More on Dorres: I agree that the Tories could probably find 46 signatures for a leadership election quite easily. Just look at some of the right-wing wackos on the backbenches and that's obvious. Whether an alternative candidate could actually beat Cameron is another matter. I don't really feel qualified to pronounce on that as I don't know what the average Tory activist thinks about Cameron nowadays (and remember the Tory leader is chosen by a run-off vote among party members, not MPs). It's possible, I suppose, although as Cameron has only really hit a bad patch in the last 2 months or so, I would be surprised if the party didn't give him more time to turn it around. If I were a Tory right-winger I'd be tempted to bide my time - if Cameron loses in 2015 then the right-wing would have a clear run at taking over, either through a fresh-faced hard right winger like my MP Priti Patel (god help us) or through the proven populist right-wing Trojan horse that is Boris Johnson. If Cameron wins in 2015, the right also has leverage - they can basically turf him out if he doesn't sign up for a hard-right programme. In fact my guess is they won't need to - Cameron is basically a right-winger on most issues (except gay marriage) and is currently operating concessions to the Lib Dems only because the parliamentary arithmetic means he has to. 

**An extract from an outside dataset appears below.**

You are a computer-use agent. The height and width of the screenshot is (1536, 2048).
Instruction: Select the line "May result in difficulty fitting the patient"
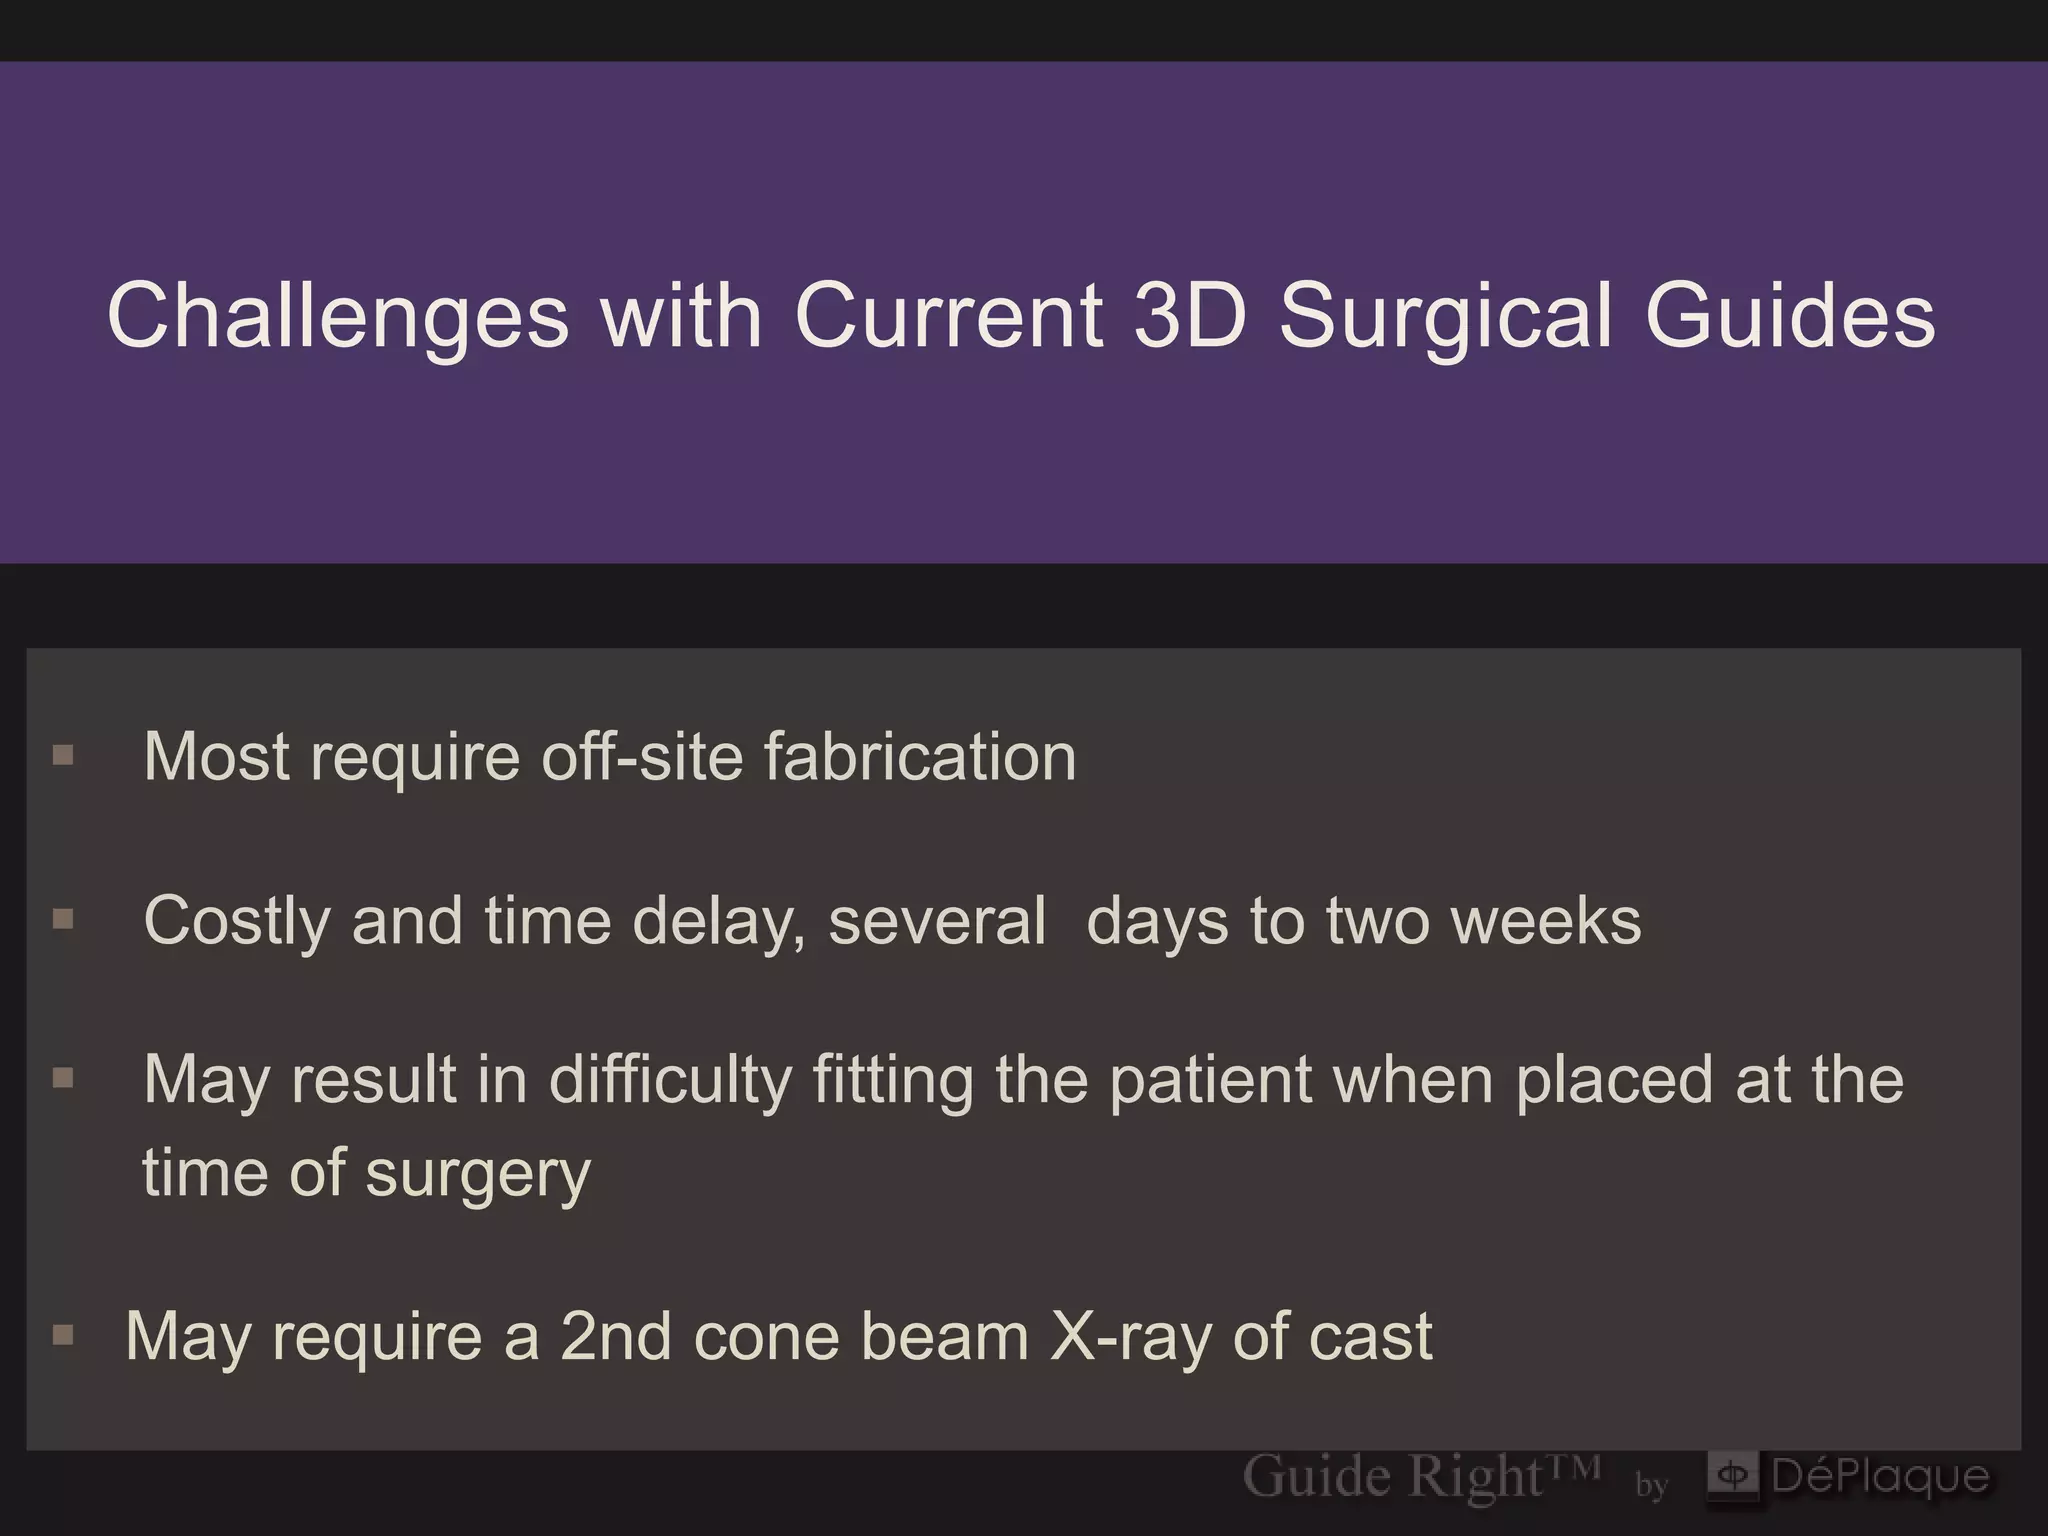click(1023, 1080)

Turfing Cameron out this side of Christmas would present the new right-wing Tory leader with a problem; assuming the Lib Dems abandon the coalition at that point (which they surely would - they're spineless collaborators but they're not (mostly) fascist assholes), how is this new model Tory govt going to pass any policies? It would be a minority govt. The PM couldn't dissolve parliament early because he/she needs a 2/3rds majority under the Fixed Term Parliament Act 2011. So you see, there really is no viable right-wing alternative to the Coalition. What would probably happen is that after a few months of stasis, the Lib Dems and Labour would unite to pull the plug on the whole sorry affair... pass a no-confidence vote, refuse to form a govt for 14 days and then there would be a dissolution and an early election. 

So my prediction is that Cameron will survive until 2015 whatever the right thinks. But it's great fun to watch the Tory party tearing itself apart (or bits of it anyway). Meanwhile, Labour looks more at ease with itself than at any time since about 2001. Not an outcome many of us would predicted even a few months ago.